All the heteronuclear relaxation experiments (R1, R2 and 1H-15N NOEs) were acquired using 15N labeled FUS at about 200 µM. The spectra were recorded at 298 K on a 16.4 T Bruker Avance NEO spectrometer operating at 700.06 MHz for 1H and equipped with a cryogenically cooled triple resonance probehead (TCI). The 15N R1 and R2 experiments were acquired with 8 scans per increment (2048 × 320 points). To determine the 15N R1 the following delays were used: 20 ms, 60 ms, 120 ms, 180 ms, 240 ms, 400 ms, 600 ms, 800 ms, 1 s, 1.2 s. To determine the 15N R2 the following delays were used: 32 ms, 64 ms, 128 ms, 160 ms, 190 ms, 220 ms, 260 ms, 320 ms, 360 ms, 440 ms, 500 ms. The relaxation delay for 15N R1 and R2 experiments was 3.0 s. The 1H-15N NOEs experiments were acquired with 64 scans (2048 × 320 points) and a relaxation delay of 6.0 s, used for 1H saturation when necessary.

NMR data sets were processed using either Bruker TopSpin 3.5pl7 or TopSpin 4.0.6 software. CARA45 was used to analyze and annotate the spectra.

The 15N relaxation rates (R1 and R2) were determined by fitting the cross-peak intensity measured as a function of variable delay, to single-exponential decay using the Bruker Dynamics Center 2.4, available as stand-alone ancillary software of TopSpin by Bruker. The error bars are generated by the software using the peak intensities under the assumption that their uncertainties are unknown but equal for all Y values and the non-linear fit determines errors for the fitted parameters.1H-15N NOEs values were obtained as a ratio between peak intensity in spectra recorded with and without 1H saturation. The error can be estimated about 10% measuring the noise level of the spectrum without saturation.
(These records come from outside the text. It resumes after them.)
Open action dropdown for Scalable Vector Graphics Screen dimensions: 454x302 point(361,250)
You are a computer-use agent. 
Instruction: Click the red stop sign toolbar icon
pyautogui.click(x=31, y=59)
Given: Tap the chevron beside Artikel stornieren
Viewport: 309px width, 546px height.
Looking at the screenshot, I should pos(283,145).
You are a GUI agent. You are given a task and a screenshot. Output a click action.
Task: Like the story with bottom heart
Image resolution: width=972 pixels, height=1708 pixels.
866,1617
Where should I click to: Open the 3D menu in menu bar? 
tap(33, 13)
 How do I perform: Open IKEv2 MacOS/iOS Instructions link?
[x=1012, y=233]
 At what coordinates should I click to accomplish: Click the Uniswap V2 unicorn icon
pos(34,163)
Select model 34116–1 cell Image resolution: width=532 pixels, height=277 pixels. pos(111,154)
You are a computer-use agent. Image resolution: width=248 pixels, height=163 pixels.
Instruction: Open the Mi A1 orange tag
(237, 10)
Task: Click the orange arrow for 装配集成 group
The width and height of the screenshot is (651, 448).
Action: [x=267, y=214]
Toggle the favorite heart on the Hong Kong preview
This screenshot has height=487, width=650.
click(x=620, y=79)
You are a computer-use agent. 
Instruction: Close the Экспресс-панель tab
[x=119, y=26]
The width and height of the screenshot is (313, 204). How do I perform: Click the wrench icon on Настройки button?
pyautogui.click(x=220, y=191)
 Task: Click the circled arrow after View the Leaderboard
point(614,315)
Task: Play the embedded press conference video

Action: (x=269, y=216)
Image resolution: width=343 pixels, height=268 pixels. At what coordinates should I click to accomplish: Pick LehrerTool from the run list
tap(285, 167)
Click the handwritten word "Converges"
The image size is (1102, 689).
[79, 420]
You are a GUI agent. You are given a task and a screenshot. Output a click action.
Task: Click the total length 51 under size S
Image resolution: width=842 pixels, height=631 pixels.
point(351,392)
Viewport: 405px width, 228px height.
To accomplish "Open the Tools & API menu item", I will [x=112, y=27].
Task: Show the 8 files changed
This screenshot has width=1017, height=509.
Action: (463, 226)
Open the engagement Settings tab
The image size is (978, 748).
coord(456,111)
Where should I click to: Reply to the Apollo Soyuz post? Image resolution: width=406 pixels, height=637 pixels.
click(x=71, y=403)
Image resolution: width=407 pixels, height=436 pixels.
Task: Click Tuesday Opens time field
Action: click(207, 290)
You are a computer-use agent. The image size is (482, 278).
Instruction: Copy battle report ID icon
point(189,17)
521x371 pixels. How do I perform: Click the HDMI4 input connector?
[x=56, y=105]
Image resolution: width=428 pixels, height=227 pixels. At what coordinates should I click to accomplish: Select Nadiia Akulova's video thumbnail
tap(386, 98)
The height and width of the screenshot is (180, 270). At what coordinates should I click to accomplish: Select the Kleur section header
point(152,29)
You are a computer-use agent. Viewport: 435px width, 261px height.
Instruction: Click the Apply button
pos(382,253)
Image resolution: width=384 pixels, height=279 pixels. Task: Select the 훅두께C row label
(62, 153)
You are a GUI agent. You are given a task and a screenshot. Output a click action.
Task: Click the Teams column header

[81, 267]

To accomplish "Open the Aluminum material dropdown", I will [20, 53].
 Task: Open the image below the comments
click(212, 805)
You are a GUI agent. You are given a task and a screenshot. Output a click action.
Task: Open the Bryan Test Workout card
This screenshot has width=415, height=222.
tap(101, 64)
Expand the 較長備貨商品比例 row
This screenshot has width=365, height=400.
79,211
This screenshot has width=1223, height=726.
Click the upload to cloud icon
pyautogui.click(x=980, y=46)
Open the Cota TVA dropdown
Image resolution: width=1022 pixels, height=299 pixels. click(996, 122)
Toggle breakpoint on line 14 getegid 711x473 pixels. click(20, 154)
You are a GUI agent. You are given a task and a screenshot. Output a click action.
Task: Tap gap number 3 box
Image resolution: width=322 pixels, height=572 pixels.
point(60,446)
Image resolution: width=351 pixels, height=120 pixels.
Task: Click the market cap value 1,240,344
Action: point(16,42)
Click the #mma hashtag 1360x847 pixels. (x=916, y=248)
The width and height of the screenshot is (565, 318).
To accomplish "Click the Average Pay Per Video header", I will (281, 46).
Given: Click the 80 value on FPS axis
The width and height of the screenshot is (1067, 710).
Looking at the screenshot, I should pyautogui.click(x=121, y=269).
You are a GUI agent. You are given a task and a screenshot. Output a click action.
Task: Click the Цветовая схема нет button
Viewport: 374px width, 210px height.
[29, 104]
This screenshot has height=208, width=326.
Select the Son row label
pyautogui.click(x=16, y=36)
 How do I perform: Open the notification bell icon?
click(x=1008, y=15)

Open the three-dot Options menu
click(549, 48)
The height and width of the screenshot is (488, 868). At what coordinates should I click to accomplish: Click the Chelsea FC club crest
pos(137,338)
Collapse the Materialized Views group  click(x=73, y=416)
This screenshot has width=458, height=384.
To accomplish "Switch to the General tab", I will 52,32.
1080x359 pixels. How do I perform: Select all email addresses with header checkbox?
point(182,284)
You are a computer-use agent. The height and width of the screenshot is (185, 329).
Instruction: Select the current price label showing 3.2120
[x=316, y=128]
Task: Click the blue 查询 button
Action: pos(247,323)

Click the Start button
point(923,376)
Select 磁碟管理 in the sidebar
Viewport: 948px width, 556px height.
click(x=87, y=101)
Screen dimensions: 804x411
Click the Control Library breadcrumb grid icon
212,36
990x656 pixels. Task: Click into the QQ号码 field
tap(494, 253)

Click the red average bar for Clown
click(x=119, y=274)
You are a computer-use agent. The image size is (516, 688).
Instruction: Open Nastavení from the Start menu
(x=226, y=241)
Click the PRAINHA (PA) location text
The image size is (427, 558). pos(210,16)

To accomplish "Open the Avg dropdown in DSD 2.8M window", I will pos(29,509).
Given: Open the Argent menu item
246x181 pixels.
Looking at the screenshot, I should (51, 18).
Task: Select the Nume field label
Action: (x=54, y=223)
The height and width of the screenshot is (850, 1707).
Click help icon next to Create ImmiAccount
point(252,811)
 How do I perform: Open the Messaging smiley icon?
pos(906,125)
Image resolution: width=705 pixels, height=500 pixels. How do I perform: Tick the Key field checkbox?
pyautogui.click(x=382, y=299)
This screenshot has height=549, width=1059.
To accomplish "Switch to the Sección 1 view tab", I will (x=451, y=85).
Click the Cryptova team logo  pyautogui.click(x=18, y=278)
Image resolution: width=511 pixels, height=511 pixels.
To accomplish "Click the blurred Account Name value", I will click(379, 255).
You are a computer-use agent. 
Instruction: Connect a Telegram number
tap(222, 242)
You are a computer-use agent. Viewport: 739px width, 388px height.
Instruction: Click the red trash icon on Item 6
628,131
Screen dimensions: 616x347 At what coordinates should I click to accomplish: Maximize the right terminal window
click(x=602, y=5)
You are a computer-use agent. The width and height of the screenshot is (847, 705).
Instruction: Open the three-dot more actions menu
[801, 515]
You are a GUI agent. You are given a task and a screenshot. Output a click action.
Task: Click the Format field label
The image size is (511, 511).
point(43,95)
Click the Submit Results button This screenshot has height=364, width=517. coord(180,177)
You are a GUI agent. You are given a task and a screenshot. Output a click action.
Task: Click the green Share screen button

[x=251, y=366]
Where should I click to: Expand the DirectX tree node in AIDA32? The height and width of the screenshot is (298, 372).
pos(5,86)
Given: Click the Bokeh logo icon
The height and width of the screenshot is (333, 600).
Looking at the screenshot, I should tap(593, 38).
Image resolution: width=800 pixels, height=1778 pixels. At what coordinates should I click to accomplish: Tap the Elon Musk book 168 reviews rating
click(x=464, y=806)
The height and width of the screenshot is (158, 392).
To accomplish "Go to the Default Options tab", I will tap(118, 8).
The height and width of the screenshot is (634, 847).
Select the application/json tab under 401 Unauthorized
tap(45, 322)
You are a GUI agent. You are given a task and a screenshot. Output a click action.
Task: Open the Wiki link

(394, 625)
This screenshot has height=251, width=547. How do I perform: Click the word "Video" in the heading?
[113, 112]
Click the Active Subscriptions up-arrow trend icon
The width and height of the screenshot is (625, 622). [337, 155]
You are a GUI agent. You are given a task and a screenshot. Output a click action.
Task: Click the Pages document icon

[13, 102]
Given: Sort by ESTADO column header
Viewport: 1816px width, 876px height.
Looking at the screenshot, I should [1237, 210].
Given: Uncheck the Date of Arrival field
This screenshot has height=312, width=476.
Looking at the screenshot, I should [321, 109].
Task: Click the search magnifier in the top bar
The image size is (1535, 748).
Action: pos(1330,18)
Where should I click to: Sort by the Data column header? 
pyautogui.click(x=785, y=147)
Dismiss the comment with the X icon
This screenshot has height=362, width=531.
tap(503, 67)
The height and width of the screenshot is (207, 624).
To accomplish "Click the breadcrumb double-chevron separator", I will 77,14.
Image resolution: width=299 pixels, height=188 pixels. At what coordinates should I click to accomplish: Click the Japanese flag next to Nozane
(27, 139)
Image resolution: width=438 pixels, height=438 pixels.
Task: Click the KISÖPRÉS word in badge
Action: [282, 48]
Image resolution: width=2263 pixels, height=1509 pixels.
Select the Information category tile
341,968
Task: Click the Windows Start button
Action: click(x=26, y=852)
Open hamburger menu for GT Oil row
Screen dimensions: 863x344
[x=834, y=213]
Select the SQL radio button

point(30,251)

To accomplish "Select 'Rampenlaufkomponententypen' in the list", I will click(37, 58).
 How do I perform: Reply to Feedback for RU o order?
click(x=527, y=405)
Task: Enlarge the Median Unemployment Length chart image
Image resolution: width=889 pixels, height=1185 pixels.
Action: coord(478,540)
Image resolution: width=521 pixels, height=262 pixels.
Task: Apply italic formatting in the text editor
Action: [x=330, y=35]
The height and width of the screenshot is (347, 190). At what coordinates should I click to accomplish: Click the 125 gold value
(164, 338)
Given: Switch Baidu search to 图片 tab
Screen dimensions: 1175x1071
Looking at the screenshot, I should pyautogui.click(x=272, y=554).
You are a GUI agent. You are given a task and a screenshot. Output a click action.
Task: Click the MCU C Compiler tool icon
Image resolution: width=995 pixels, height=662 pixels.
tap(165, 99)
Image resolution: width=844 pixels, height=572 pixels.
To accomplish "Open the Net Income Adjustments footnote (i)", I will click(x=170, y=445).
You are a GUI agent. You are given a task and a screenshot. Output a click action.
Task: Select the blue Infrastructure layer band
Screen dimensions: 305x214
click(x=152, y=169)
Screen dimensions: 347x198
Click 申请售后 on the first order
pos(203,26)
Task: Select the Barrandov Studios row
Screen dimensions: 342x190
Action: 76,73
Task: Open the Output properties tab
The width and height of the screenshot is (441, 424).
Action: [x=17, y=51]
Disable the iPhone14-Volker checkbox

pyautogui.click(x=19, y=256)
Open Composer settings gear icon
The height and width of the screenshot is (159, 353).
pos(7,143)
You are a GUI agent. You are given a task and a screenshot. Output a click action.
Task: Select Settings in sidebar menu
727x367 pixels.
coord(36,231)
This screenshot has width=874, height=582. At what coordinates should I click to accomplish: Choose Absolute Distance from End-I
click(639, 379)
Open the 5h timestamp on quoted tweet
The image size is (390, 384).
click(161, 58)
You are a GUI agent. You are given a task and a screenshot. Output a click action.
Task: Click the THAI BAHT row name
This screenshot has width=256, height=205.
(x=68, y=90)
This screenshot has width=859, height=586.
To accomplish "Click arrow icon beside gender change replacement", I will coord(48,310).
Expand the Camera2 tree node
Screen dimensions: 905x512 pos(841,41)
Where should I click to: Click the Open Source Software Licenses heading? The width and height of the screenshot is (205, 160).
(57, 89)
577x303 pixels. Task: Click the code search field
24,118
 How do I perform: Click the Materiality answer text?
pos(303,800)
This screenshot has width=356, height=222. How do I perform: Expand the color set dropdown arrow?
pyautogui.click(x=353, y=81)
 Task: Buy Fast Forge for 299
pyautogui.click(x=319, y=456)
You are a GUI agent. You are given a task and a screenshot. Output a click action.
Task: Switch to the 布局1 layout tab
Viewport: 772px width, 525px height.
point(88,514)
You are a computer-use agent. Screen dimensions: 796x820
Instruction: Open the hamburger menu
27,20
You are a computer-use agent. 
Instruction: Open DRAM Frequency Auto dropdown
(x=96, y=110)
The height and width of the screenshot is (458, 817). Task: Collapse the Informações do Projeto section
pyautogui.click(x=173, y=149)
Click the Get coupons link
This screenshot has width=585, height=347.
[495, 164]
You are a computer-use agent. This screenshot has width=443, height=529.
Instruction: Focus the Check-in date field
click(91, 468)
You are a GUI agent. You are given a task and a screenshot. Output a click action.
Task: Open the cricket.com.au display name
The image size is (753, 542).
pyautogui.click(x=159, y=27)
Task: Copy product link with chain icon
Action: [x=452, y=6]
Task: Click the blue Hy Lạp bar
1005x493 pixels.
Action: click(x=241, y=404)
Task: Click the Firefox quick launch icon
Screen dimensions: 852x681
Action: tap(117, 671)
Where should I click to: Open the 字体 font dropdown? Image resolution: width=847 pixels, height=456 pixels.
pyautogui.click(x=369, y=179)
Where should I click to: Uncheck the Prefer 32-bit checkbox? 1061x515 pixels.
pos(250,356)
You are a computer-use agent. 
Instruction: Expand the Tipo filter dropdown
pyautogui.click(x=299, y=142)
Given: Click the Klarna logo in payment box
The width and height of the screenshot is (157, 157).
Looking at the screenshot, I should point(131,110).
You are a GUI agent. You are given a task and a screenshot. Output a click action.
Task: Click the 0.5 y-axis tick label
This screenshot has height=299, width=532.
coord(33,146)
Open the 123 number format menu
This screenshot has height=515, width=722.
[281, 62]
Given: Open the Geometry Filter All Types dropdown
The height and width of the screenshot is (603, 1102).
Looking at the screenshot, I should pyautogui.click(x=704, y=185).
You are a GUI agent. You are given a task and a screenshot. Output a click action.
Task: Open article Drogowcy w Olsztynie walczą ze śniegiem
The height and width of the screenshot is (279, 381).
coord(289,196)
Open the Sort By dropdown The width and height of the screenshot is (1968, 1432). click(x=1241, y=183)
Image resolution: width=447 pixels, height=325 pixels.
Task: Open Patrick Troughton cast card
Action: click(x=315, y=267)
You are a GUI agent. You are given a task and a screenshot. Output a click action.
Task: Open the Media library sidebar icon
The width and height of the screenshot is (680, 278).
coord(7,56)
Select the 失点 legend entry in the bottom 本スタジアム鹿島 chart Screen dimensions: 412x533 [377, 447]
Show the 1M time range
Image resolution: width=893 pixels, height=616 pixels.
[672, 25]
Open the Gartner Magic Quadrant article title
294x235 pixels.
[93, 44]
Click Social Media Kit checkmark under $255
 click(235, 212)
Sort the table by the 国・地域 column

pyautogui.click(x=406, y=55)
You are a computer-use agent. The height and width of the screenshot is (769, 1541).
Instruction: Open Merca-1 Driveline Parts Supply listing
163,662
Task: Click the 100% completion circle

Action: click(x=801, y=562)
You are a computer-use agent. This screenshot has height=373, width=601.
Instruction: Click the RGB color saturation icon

The secondary structure propensity (SSP, see Supplementary Fig. S1 online) from heteronuclear chemical shifts was calculated by using the neighbour corrected structural propensity calculator (ncSPC) tool46 available online at http://nmr.chem.rug.nl and the BMRB 17508 data.

Chemical shift mapping was depicted on the RRM structure (PDB ID 2LA6) by using UCSF Chimera47, a molecular graphics program developed by the Resource for Biocomputing, Visualization, and Informatics at the University of California, San Francisco.